Sunday, 8 July 2007

Graduating to floods, Hopkins and being unselved






It was the Boo’s MA graduation this week. As she commented herself whilst donning the cap and gown there are endless comedy moments to be gleaned from such garb which she said was essentially much like male genitalia ..a great deal of stuff dangling down solely for display purposes. Having been to her first graduation I was well prepared with tissues and patience as I watched countless bright-eyed and bushy-tailed young people being clapped by fond family. ‘Probably at least half a million quids worth of student debt in this hall’ said the man next to me. He said it in a rather wistful, puzzled way. I suspected he might have privately wondered why on earth his child was doing art instead of something useful like engineering or pharmacy but had kept it to himself, not being the sort of man to want to cause trouble or tread on dreams. I noted when his son strode across the stage to have his hand pumped by a strange man for graduating in Fine Art he clapped vigorously and his wife cried. Behind many an art student is often a puzzled but supportive family.

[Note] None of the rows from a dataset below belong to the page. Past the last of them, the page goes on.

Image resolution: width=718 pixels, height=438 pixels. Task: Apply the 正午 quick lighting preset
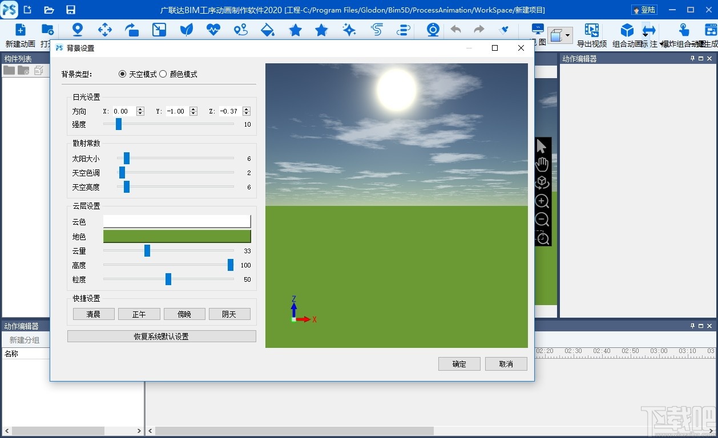pos(139,313)
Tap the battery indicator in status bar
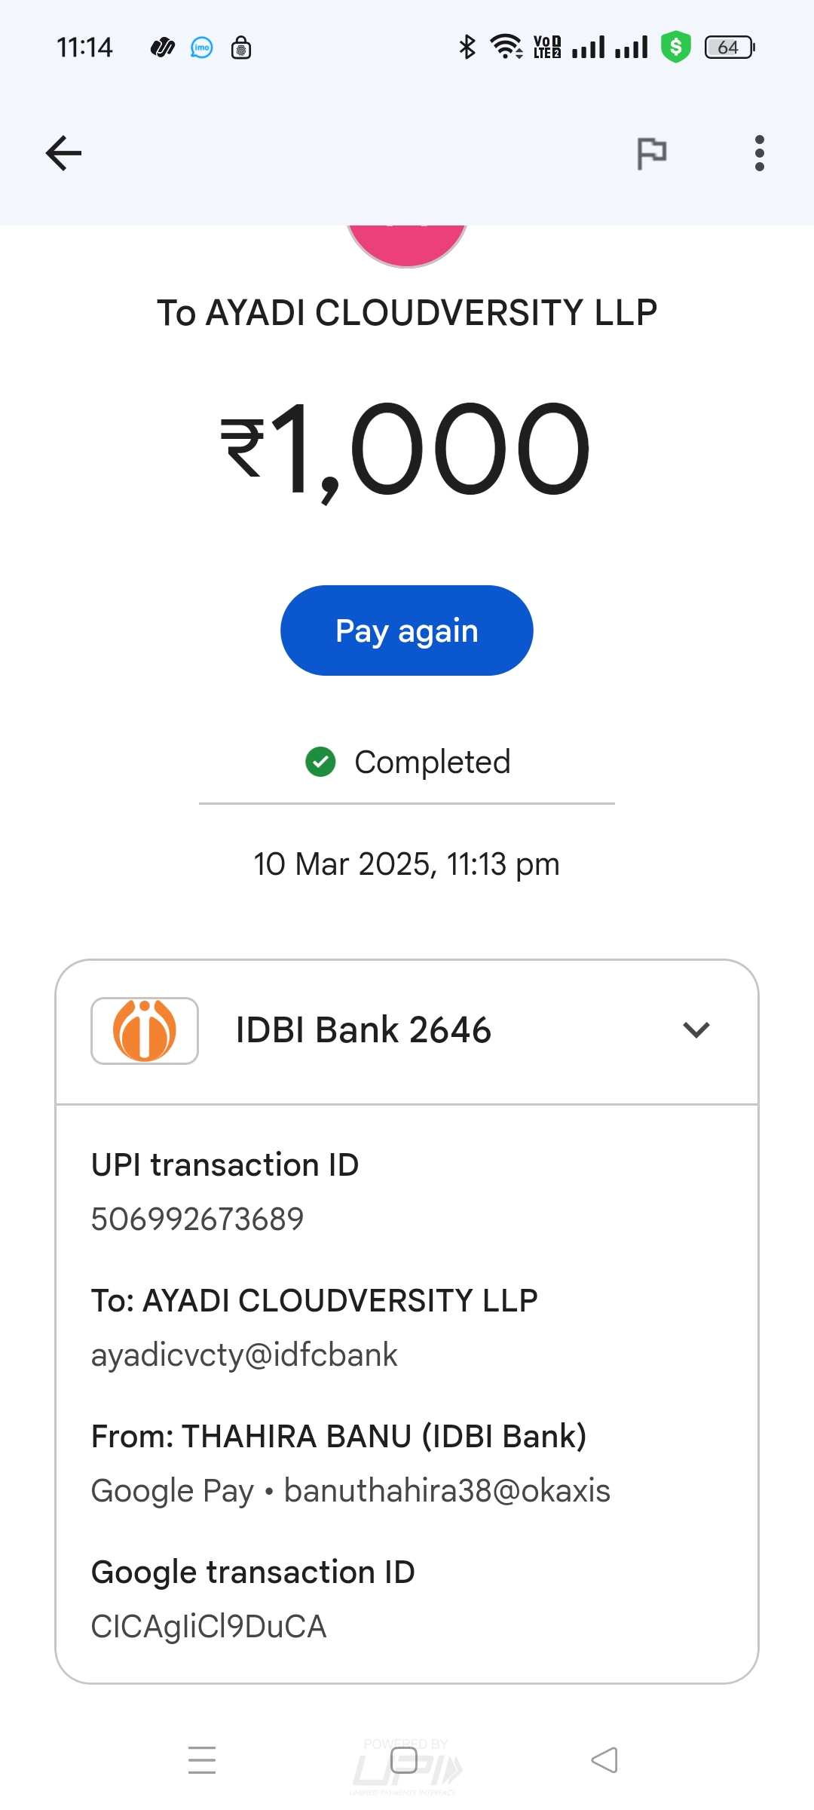This screenshot has height=1810, width=814. point(729,48)
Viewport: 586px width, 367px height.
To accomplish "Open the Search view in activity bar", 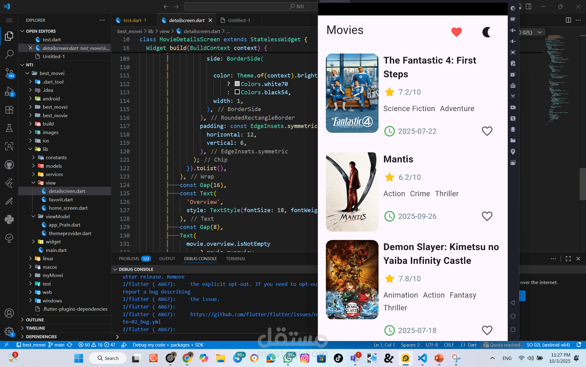I will click(9, 54).

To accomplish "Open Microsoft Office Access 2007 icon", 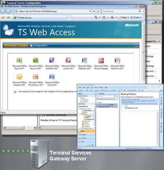I will (x=68, y=63).
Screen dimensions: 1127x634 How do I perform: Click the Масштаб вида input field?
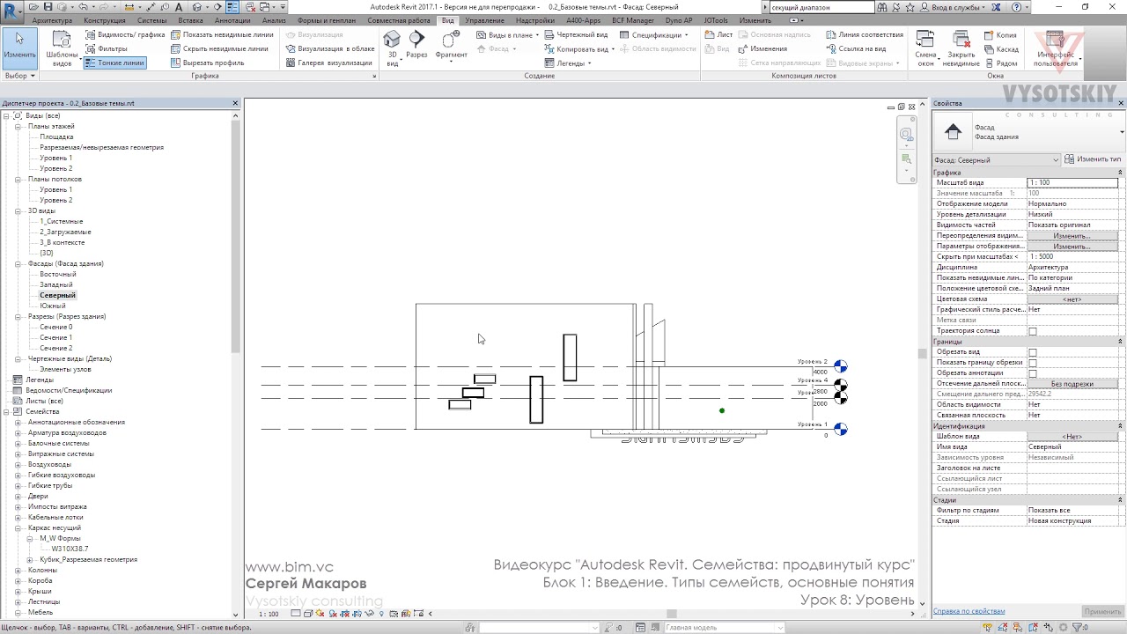click(1072, 182)
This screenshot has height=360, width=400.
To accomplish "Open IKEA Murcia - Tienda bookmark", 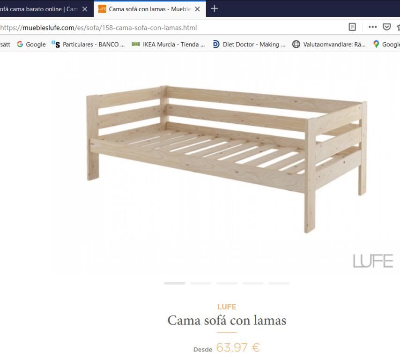I will 168,45.
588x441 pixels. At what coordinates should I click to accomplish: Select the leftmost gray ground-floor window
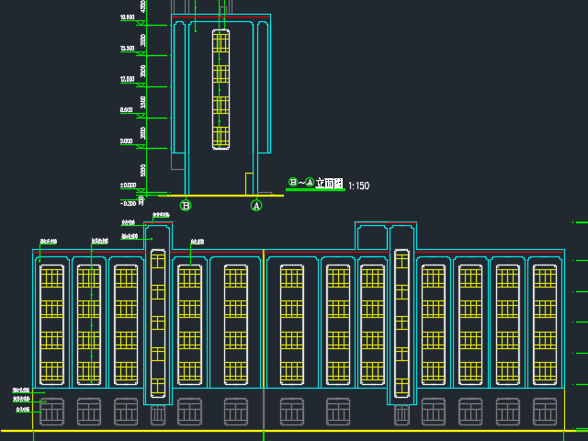point(52,412)
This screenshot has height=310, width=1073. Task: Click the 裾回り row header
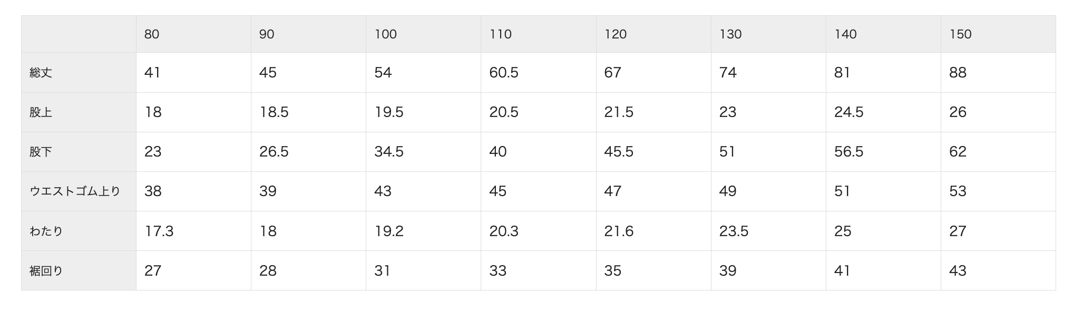coord(46,271)
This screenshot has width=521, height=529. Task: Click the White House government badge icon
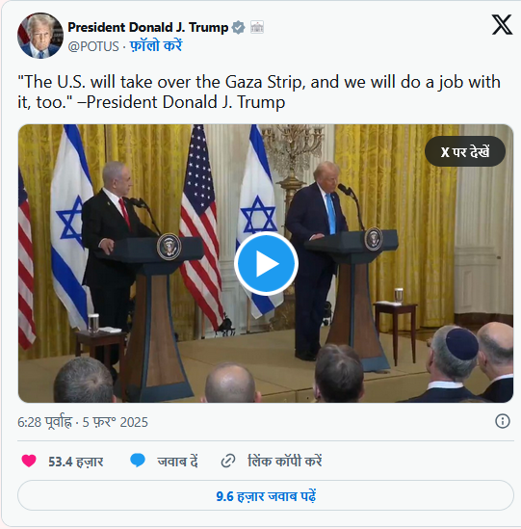tap(257, 27)
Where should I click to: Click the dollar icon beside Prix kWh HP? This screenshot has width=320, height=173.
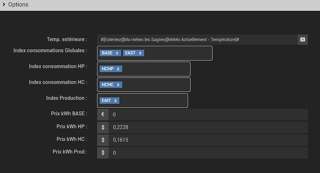point(103,127)
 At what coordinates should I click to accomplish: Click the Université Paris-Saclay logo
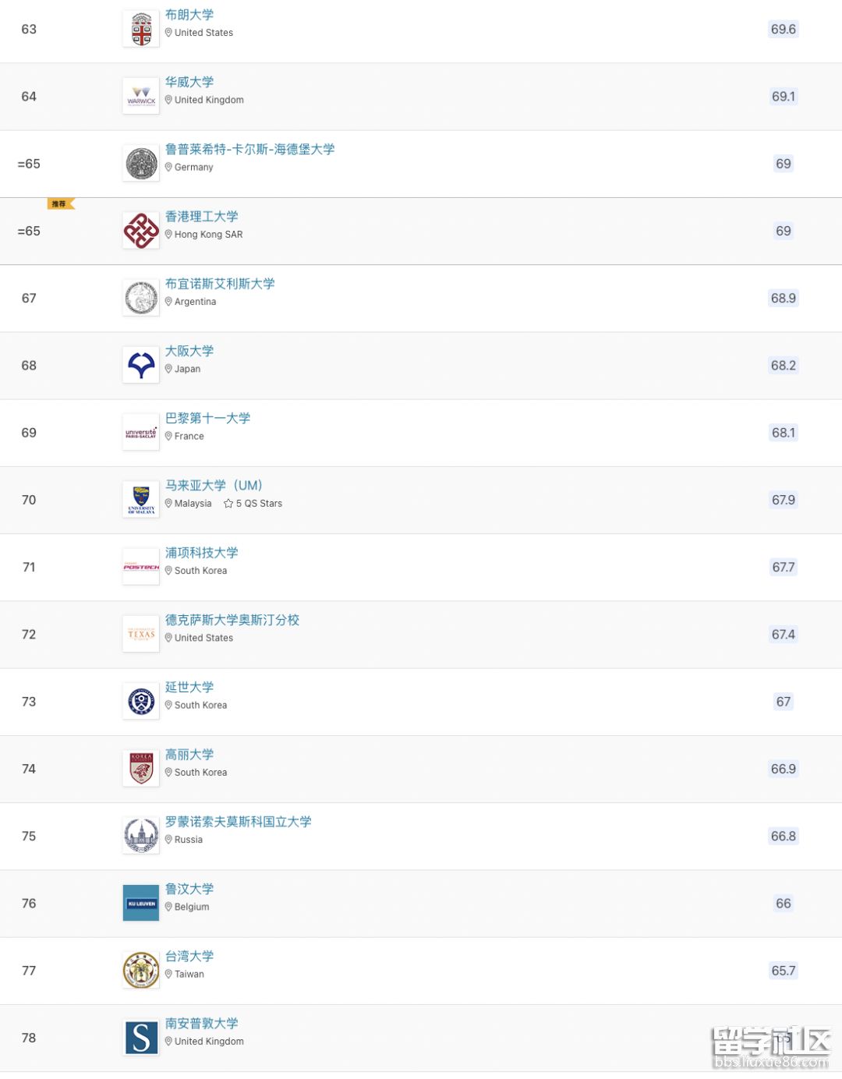[141, 433]
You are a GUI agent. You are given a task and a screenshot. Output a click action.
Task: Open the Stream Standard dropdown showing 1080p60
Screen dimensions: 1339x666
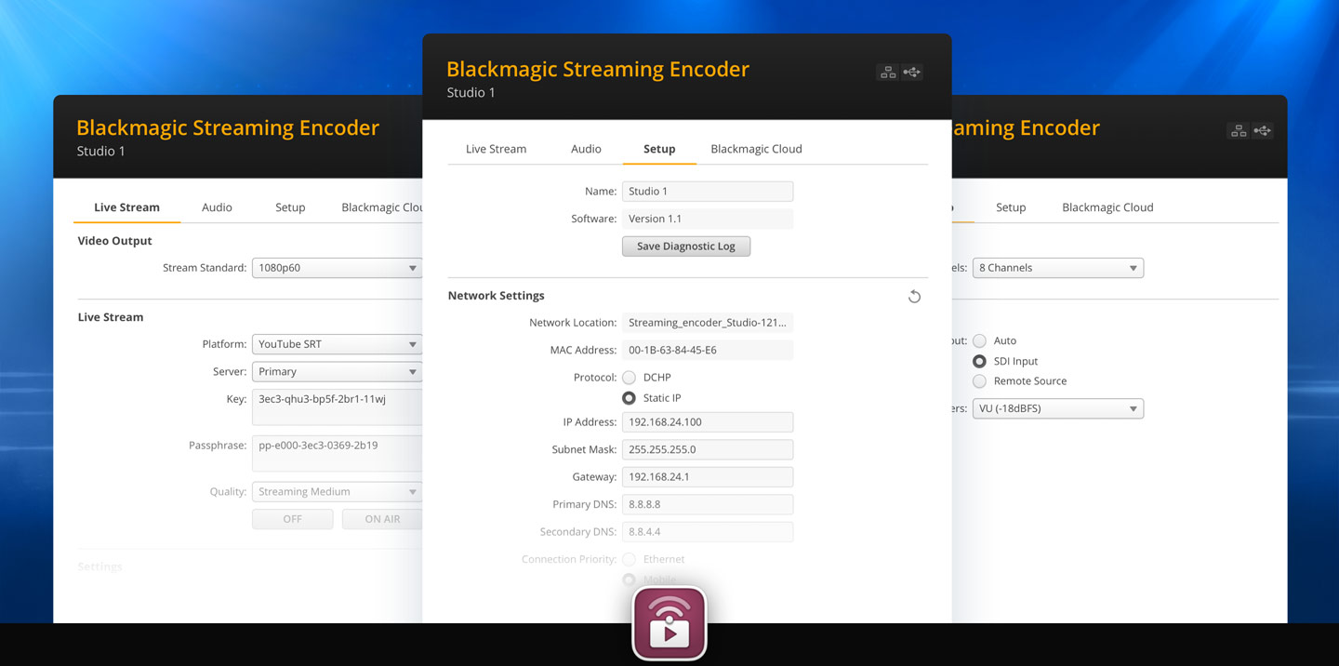pos(337,267)
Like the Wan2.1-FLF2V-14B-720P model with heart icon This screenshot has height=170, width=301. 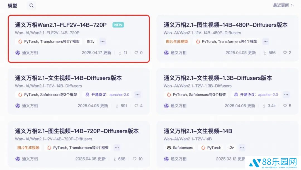pos(136,53)
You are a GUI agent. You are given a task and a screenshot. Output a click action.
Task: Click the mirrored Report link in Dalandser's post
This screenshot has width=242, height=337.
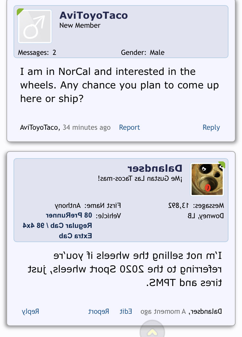point(99,311)
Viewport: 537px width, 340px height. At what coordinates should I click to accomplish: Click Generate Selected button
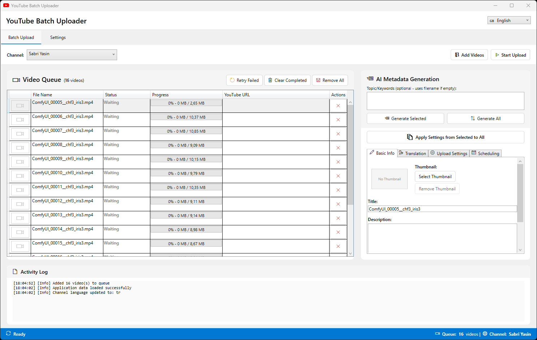405,119
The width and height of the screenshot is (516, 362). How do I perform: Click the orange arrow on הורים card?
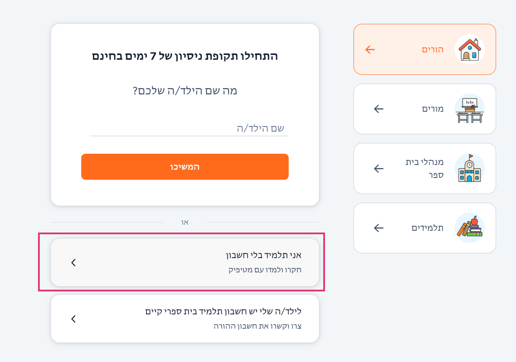370,49
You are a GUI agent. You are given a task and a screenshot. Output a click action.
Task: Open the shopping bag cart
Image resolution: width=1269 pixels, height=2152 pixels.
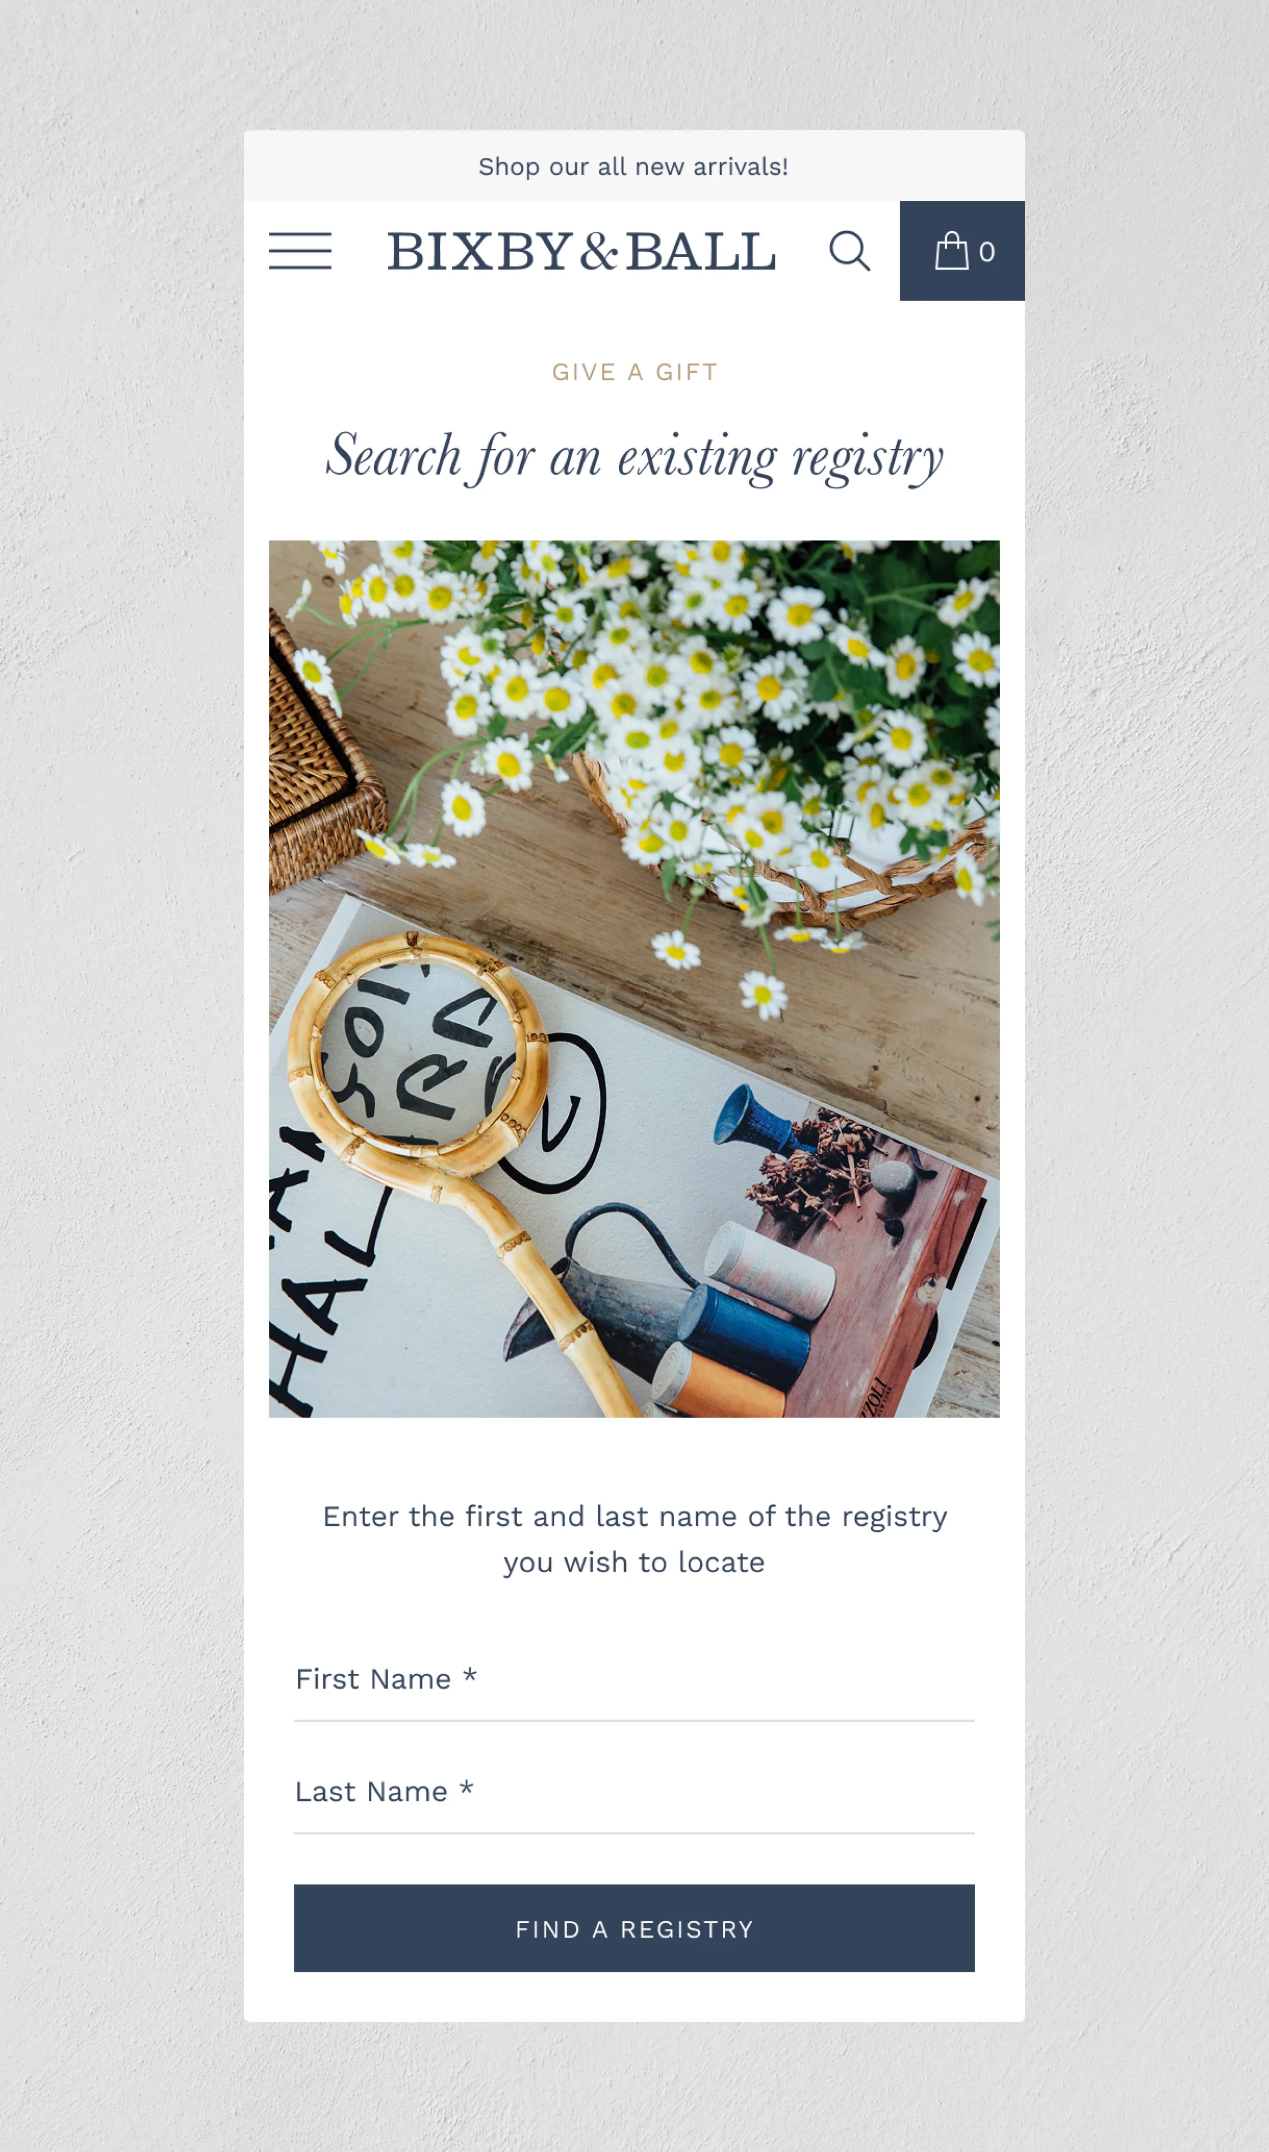tap(962, 251)
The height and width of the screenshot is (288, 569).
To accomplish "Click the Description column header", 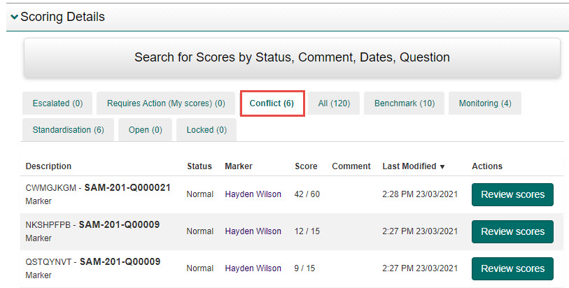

The Boo had been at Hull Art School as an undergraduate and had lived for three years near the areas where the current floods have struck. We therefore watched the television coverage with personal interest and then there was that endless concert to draw out attention to the state of the planet. Global warming is of course far more serious than some sopping wet houses in Hull and Sheffield but, as in poetry, from the particular we can sometimes access the universal. A woman crying at the state of her new carpets and the steady loss of a glacier in the Himalayas seem to be so disparate as to make the connection ludicrous, indeed opponents of the Al Gore School of thinking would vehemently say so. There have always been cycles of warming and cooling, the world has always blown hot and cold, ice ages come and go, the desert was once a sea, the sea once a desert. But then I wasn’t scurrying around in a metal box on wheels or flinging myself through the air in one now and then. I wasn’t there, wanting to keep butter cool in a fridge, buying dates in plastic, washing towels at 60 degrees, keeping the computer on stand-by. It is much more useful and relevant to say I; the particular to the universal. We spend a lot of time trying to embrace our individuality these days, learning to love ourselves as Oprah would say; we want to be the ultimate particular. Now all these particulars may be bringing the universal down about our ears.
Gerard Manley Hopkins battled with the universal and the particular both in spiritual and poetic ways. In Binsey Poplars of course he speaks to our times in almost prophetic terms
We are making an art out of hacking and racking the growing green these days. He uses the odd word unselve in this poem, being unselved by an act. I tend to be an optimist, I am far too big and particular to be unselved by a few ecological problems; unnerved maybe, a few sleepless nights, a slight twinge of guilt, a fridge magnet that exhorts me to save it. What would being unselved feel like? Hopefully for me it won’t ever feel like watching my home disappear under three feet of water.